Next, we can take a look at msft_hist to see the structure of the data. We'll use the .head method on DataFrames to check the first 5 rows of the data.

As we can see below, we have one row of data for each day that Microsoft stock was traded. Here are the columns:

  • Open - the price the stock opened at
  • High - the highest price during the day
  • Low - the lowest price during the day
  • Close - the closing price on the trading day
  • Volume - how many shares were traded

The row index of the DataFrame is the date the stock was traded. Stock doesn't trade every day (there is no trading on weekends and holidays), so some dates are missing.

msft_hist.head(5)
Open High Low Close Volume Dividends Stock Splits
1986-03-13 0.055898 0.064119 0.055898 0.061378 1031788800 0.0 0.0
1986-03-14 0.061378 0.064667 0.061378 0.063570 308160000 0.0 0.0
1986-03-17 0.063570 0.065215 0.063570 0.064667 133171200 0.0 0.0
1986-03-18 0.064667 0.065215 0.062474 0.063022 67766400 0.0 0.0
1986-03-19 0.063022 0.063570 0.061378 0.061926 47894400 0.0 0.0

Next, let's plot the data so we can see how the stock price has changed over time. This gives us another overview of the structure of the data. We can use the built-in plot method on DataFrames to do this. We use the use_index parameter because we want to use the index as the x-axis values.

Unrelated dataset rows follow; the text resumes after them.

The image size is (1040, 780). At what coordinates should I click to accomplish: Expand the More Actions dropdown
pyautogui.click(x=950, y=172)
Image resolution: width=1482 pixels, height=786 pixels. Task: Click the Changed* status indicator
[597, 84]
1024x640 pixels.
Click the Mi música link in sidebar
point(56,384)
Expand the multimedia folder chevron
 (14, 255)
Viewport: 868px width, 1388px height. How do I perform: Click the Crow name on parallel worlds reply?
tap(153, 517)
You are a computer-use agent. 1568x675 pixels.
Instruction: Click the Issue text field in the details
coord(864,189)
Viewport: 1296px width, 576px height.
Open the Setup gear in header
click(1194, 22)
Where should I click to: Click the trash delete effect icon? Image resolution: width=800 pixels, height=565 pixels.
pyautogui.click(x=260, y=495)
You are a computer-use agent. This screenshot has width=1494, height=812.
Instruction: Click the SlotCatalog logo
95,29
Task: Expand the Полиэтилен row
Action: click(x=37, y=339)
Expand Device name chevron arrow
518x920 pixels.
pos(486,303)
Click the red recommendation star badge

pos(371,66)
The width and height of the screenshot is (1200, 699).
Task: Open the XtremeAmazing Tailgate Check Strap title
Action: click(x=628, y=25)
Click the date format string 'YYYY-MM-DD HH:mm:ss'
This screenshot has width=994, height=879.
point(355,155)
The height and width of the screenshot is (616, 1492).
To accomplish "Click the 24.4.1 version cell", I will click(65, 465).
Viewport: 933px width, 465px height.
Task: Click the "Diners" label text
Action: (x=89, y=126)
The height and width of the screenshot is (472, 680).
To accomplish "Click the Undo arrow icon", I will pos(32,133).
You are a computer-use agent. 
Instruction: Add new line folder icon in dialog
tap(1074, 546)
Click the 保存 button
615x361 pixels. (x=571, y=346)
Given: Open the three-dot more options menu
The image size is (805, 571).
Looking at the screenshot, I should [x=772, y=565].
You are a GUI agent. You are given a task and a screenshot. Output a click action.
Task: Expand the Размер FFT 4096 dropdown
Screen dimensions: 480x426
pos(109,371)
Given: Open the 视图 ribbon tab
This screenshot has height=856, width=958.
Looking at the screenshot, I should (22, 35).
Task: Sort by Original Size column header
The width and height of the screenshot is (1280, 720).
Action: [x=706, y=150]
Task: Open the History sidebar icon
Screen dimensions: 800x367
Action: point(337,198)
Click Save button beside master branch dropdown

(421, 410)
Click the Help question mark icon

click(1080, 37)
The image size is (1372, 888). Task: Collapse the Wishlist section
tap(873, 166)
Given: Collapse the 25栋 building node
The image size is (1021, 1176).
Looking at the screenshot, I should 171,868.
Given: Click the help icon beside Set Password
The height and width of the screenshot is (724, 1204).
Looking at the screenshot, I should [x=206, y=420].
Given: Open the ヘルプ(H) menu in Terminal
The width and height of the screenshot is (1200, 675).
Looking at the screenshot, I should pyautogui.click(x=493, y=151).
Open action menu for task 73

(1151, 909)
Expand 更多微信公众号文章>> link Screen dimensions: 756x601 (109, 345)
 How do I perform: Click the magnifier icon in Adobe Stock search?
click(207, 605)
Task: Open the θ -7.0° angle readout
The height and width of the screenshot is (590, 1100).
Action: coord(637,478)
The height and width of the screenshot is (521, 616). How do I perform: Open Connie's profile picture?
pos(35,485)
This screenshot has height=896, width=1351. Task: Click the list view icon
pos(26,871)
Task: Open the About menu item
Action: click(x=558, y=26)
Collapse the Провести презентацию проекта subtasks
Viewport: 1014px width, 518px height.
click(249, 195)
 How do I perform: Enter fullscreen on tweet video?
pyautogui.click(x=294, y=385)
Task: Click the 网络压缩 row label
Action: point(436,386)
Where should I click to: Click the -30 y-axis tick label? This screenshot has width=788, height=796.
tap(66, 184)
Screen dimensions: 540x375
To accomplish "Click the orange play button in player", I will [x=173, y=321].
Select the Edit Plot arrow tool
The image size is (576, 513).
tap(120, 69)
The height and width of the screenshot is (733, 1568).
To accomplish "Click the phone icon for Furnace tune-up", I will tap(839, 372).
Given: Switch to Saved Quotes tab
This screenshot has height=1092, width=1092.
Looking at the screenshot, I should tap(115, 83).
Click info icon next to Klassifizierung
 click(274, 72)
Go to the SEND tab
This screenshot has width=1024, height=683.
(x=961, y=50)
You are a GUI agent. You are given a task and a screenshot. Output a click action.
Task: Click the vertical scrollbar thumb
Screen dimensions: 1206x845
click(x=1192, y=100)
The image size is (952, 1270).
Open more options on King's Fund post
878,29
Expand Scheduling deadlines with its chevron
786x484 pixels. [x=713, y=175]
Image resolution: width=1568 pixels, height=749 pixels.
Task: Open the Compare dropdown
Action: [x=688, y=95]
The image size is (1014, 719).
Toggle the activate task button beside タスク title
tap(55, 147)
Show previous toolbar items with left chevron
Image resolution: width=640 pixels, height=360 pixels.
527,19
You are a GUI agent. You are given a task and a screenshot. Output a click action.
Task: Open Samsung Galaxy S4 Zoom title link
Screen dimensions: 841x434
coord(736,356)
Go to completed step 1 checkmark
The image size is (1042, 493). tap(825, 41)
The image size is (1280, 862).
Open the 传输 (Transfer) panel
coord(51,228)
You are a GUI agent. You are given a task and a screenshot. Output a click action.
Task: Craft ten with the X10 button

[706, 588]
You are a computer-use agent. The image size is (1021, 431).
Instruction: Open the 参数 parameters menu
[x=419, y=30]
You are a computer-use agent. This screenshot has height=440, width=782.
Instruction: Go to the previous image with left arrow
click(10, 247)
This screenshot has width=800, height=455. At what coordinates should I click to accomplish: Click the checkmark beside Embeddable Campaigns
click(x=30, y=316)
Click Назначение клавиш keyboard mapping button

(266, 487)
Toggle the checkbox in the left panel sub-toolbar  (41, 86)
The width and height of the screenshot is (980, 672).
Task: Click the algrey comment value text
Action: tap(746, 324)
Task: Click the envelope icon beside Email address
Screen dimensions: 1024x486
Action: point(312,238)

Before we can plot, make sure to install matplotlib.

# Visualize microsoft stock prices
msft_hist.plot.line(y="Close", use_index=True)

<AxesSubplot:>

Predicting Stock Prices Plot

Preparing the data

Ok, hopefully you've stopped kicking yourself for not buying Microsoft stock at any point in the past 30 years now.

Now, let's prepare the data so we can make predictions. As we mentioned in the introduction, we'll be predicting if the price will go up or down tomorrow based on data from today.

First, we'll identify a target that we're trying to predict. Our target will be if the price will go up or down tomorrow. If the price went up, the target will be 1, and if it went down, the target will be 0.

Next, we'll shift the data from previous days "forward" one day, so we can use it to predict the target price. This ensures that we don't accidentally use data from the same day to make predictions! (a very common mistake)

Then, we'll combine both so we have our training data.

Setting up the target

First, we setup the target.

We do this by first copying the Close column to a new DataFrame called data and renaming it to actual_close. This ensures that we can continue to see the value that the stock actually closed at on each day. (we'll be shifting things around later, so it's important to preserve this).

Then, we setup our target by doing the following:

  • Using the pandas rolling method across every 2 rows of the DataFrame. This will first look at ('1986-03-13', '1986-03-14'), then ('1986-03-14', '1986-03-17'), and so on across the DataFrame.
  • We will compare the second row to the first row to see if it is greater. If it is, return 1, otherwise 0.
  • We then just look at the Close column.

As you can see above, the Target column now indicates if the price went up or down on the given day. If Target is 1, the price went up. If Target is 0, the price went down.

This is what we want our machine learning model to predict!

# Ensure we know the actual closing price
data = msft_hist[["Close"]]
data = data.rename(columns = {'Close':'Actual_Close'})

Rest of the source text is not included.